Craig Brown

The man who read everything

John Gross, 1935–2011

Mark Boxer once drew a caricature of his friend John Gross half-buried beneath piles of hardback books while glancing up from a copy of Tatler. It’s a caricature that contains a nugget of truth — it is rare, these days, for anyone so bookish to keep such a close eye on the toings-and-froings of high society and showbiz — but there is still something not quite right about the rather severe, tight-lipped expression on John’s face. Though he always read everything with a singular intensity, the moment he looked up he would start talking and smiling, his eyes a winning mixture of benevolence and glee.

John had a startling breadth of knowledge, aided by what seemed to me an almost photographic memory: when he watched Mastermind on television, he was as swift with his answers in the specialist rounds as in the general. From time to time, he would join a team for a charity quiz; his team would always win. He was once stumped by a question about which school was attended by the hero of Lorna Doone. I remember the look of admiration in his face when he told me that his fellow team-member, the late Hugh Massingberd, had come up with the right answer in a flash: ‘Blundells’.

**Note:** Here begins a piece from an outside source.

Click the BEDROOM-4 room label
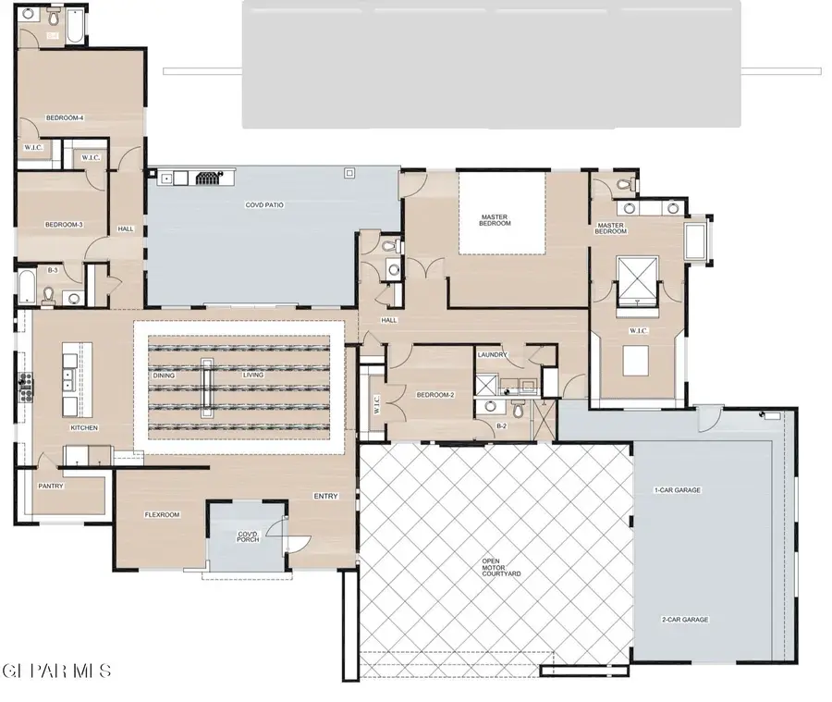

When he was recovering in hospital from a heart attack some years ago, I gave him a copy of the 1968 Simon Dee Annual: there are not many former editors of the TLS who would welcome such a gift, but within minutes, he seemed to know it off by heart. He loved improbable connections between people, particularly high and low. A couple of days ago, I discovered that Lucian Freud had once had a small part in a George Formby film, and, furthermore, that George Formby had, many years earlier, shared a music-hall bill with the wife of Dr Crippen.